Four hours later, I was sitting in my brightly lit kitchen, delivering curfew-breaking punishments to two-thirds of my teen population-in-residence, and knowing that I would not be able to put in even a half a wink for the rest of the night.
For those of you who can’t wait for the little ones to grow up so you can finally sleep through the night, I can only say, good luck with that.
There wasn’t a great deal of yelling at 1:45 a.m. on Saturday morning, which I’m sure the curfew violators appreciated. They’d given a ride to someone, gotten lost … at this point, not even hearing them, I just held out my hand for the cell phone. This was serious. The cell phone is the Jedi Lightsaber of a sixteen-year-old. But Emma knew better than to plead that she’d be unable to defend herself against Imperial Stormtroopers, or even to text her boyfriend. She passed it over and I climbed back upstairs for a few hours of sleepless deep-breathing exercises, teeth grinding and insomnia.
I don’t have to punish very often these days, so it’s a muscle I need to flex and stretch a bit before I jump right into full-tilt chastisement. While I did consider adding some hair curlers and clutching a rolling pin, so I could look exactly like a cartoon version of Angry Woman at One A.M., I decided that my own face, in its current state, would be fright enough. I always remember my boyfriend Winston Churchill in times like these (don’t make fun of me; we’re very close), who warned that the gleeful vindictiveness of Versailles would cause trouble someday. And if you think that raising children is nothing like conducting a world war or negotiating a peace treaty, then you haven’t met my kids. I just shut up and get it over with; usually by the point of punishment, they’ve suffered enough just anticipating the inevitable.
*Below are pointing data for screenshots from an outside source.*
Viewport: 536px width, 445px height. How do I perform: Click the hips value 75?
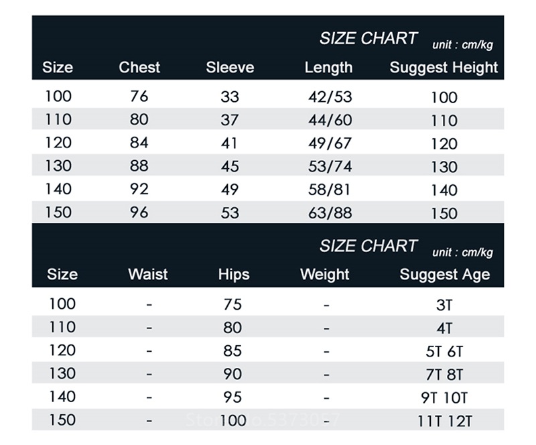[232, 304]
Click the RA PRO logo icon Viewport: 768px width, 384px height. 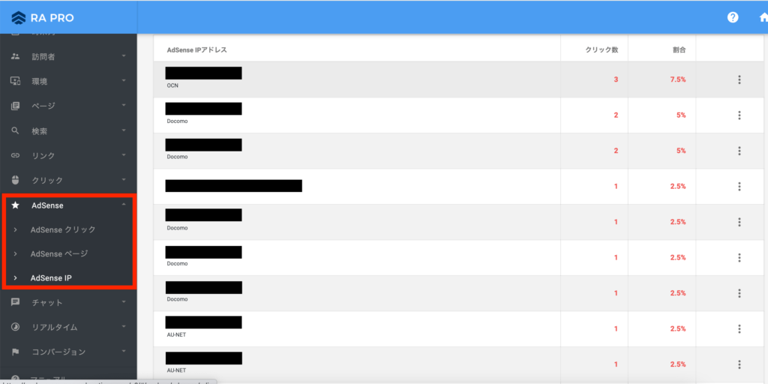pyautogui.click(x=19, y=17)
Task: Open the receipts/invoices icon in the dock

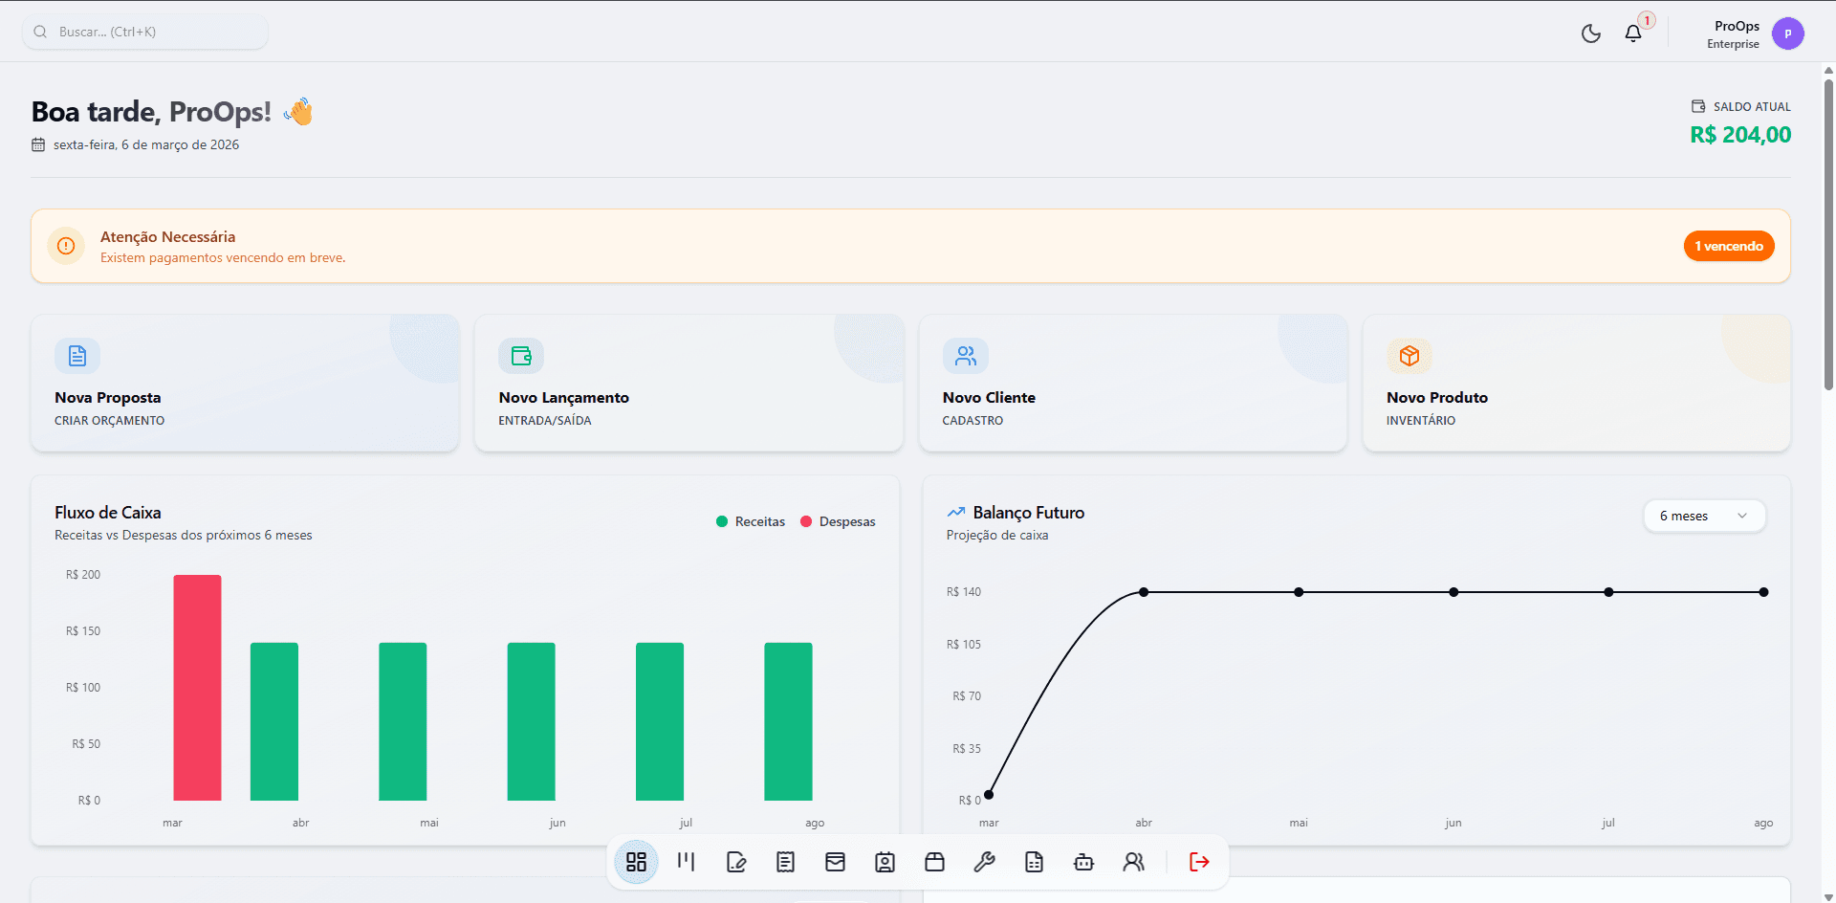Action: click(785, 862)
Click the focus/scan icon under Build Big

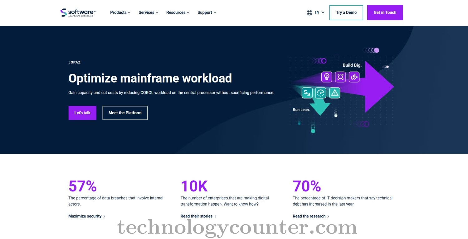pyautogui.click(x=340, y=77)
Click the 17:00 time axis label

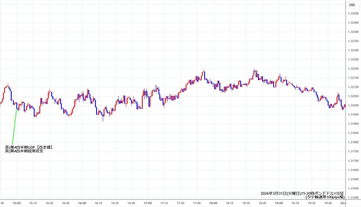tap(148, 203)
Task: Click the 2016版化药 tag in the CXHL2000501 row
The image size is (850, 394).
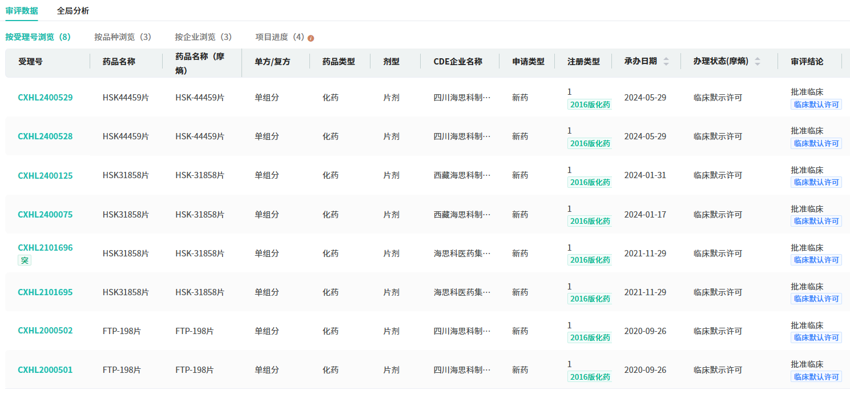Action: pyautogui.click(x=590, y=377)
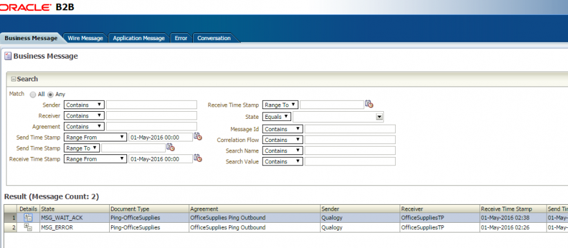Viewport: 568px width, 248px height.
Task: Open the State Equals operator dropdown
Action: tap(277, 117)
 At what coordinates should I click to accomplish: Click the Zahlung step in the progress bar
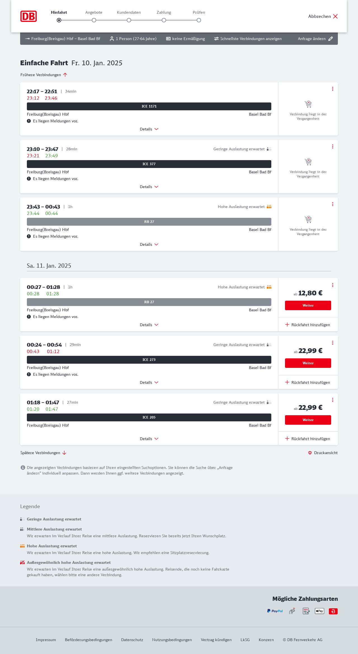(164, 20)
As I thrashed about at 3 a.m., feeling truly awful, I had one of those “live every day as if it were your last” moments. Because I am maudlin and self-pitying (read: Irish), I usually translate that feeling into, “I wish I could drop dead right now.” I blew my nose (for the three hundredth time since midnight) and pictured the blissful nirvana awaiting those who croaked from the deadly combination of teenagers and head colds.
Then I realized that, upon finding my dead body the next day, Emma’s first thought would not be, “Gosh, I’ll miss her, she made really good spring rolls,” but “where did she hide my confiscated cell phone?”
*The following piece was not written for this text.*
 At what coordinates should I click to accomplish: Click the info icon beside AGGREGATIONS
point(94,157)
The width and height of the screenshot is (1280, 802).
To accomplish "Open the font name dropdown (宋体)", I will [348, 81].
And this, of course, made me think of the Dead Beagle. I have a friend whose beloved elderly beagle finally died in its sleep one December night. The passing was bittersweet, but troublesome, since the December night in question was Christmas Eve, and they had to keep the poor dead beagle under their bed until the corpse could be brought into the veterinarian on Boxing Day. It put a bit of a pall on the Yuletide Festivities, as you can imagine.
I began to laugh to myself, picturing Emma barking, “Just stuff her under the bed for a while; no one will notice. First things first – we have to Find That Cell Phone!” And that’s how I made it through a miserable night – creating a farce that rivaled the Story of the Dead Beagle, imagining my teenager losing her mind because I shuffled off the mortal coil before I could tell her where I had hidden the goods.
I made it to dawn. I got up and made coffee. I had a day full of earnest conversations and family minutiae. I finally got a good night’s sleep last night and she gets her cell phone back today. But I know there will always be times when parenting proves so grating that I long for a Big Exit instead of the Daily Cameo Appearance I’ve been making in her life the past 5,800 and some-odd days.
That beagle had a good idea – slip away, but cause a little trouble as you head out, just to make sure they never forget you.